Since that time, she has taken me to Colorado, Nebraska, Tennessee, Arkansas, and countless miles in Texas.  However, I can now sense that before I ask her to take me on any more long-distance adventures, I need to take care of her needs. 

My dad informed me that this belt – something called a serpentine belt – is pretty darn important. Without it, she can’t run. That scared me. No one is offering me a new “free-for-me” vehicle, I cannot afford a car payment, and, I feared, I could not afford to fix something that important to her life. 

Either way I looked at it, I was screwed or so I thought. 

At church the following Sunday morning, I asked a friend, who is a car guy, how expensive this fix would be. He said the part was very inexpensive and easy to replace. He offered to bless me by helping me if possible. 

Something that important being that cheap and easy? 

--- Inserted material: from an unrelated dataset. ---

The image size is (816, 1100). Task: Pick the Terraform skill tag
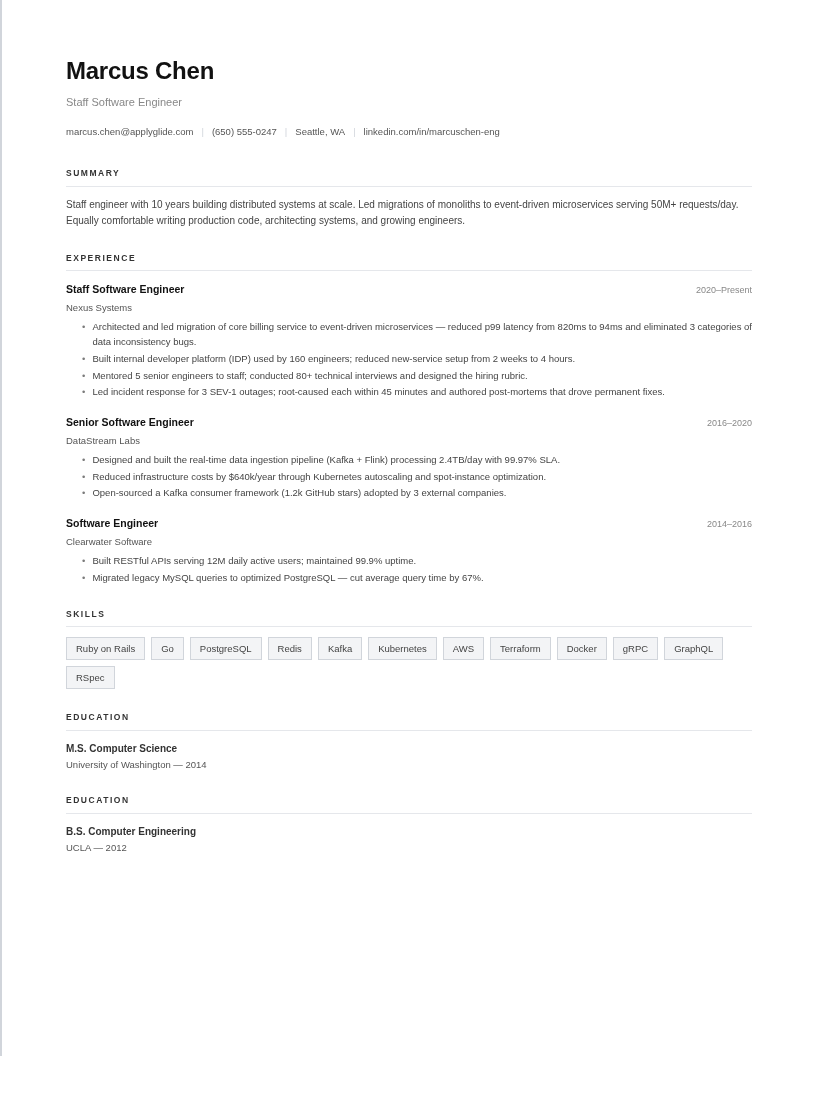520,649
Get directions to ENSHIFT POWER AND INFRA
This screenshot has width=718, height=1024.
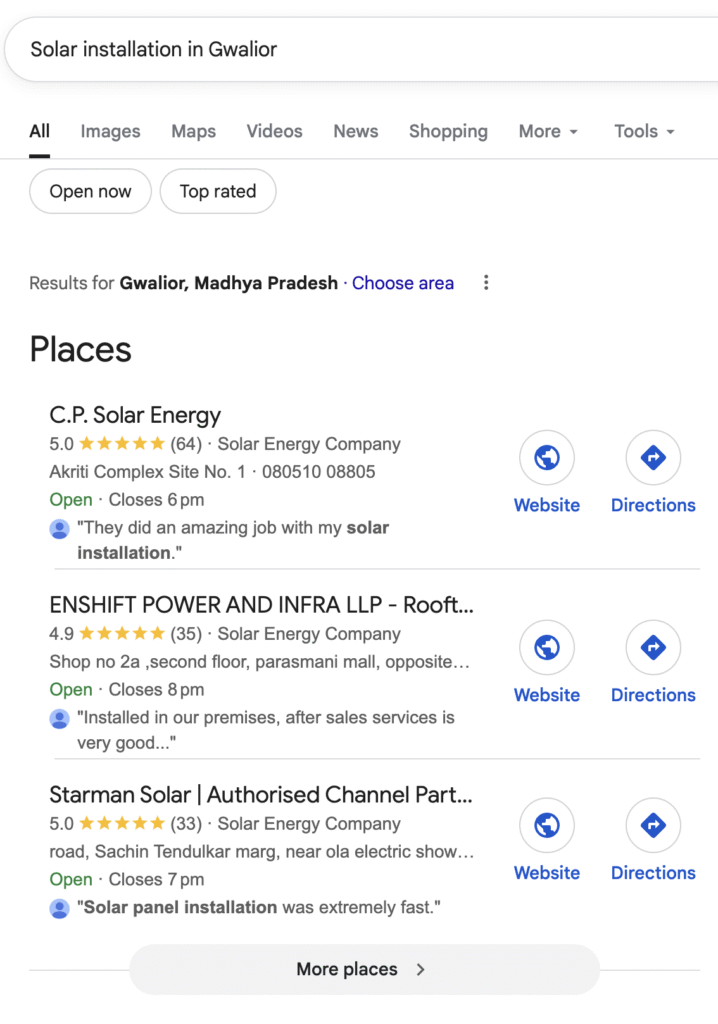coord(653,648)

My Rosie and her needs got me to thinking about what Paul says in scripture about us being the hands and feet of Jesus. We all serve a different function in the body of Christ, but like a serpentine belt for a car, none of the parts matter – none of the parts can function properly (or at all) – without the resurrected Christ which holds us all together and gives us our power. 

I thought about the importance of the serpentine belt again last night at work during what is called a Donor Walk. There are so many things that are new to me in my chaplaincy and this, so far, has been the most rewarding and heart-wrenching experience yet. 

A donor patient is wheeled from the hospital room to the operating room. The family follows behind. I, as chaplain, brought up the rear of the procession. Hospital staff and any mobile patients and families line the halls to pay respects to the donor and the family. 

I could feel the solemnity immediately, but nothing anybody told me or could have told me could have prepared me for the walk. Staff – most of whom had never met the patient or the family – openly wept as they passed by, which made me weep. At first, I hung my head low, falling into old habits of ignoring the emotional triggers in order to hold myself together. 

Then, I remembered lessons from my class and ministry – sometimes showing my emotion says more to those I minister to/with than any words I could ever say. My tears matter. So, I picked up my head, looked the staff and others in the face, and openly wept right along with them. 

After the patient was wheeled into the OR, I had the honor of spending some time with the family – crying together, sharing, and praying. My tears mattered. 

All the parts of a donor body – useless on their own, without machines keeping it alive – serving in unison toward the same goal – life. Like my vehicle’s serpentine belt. Remove the belt, the entire car fails. Disconnect the machines keeping a donor patient alive, the body dies. 

One family mourns the loss of life – other families celebrate the gift of new life. One lives on through another. A new serpentine belt – a new body – new life. 

My friend told me replacing Rosie’s belt would be cheap and easy. The same is not necessarily true for the donor or the recipient. There is nothing cheap or easy about death, mourning, loss, surgery, transport, transplant, recovery, healing, new life. 

What made it easier (not easy) for this family was their faith. Their serpentine belt holding them together was Jesus. Their faith in their Savior, knowing where their loved one was going and who would be holding their loved one’s hand, kept them from completely shutting down and falling apart.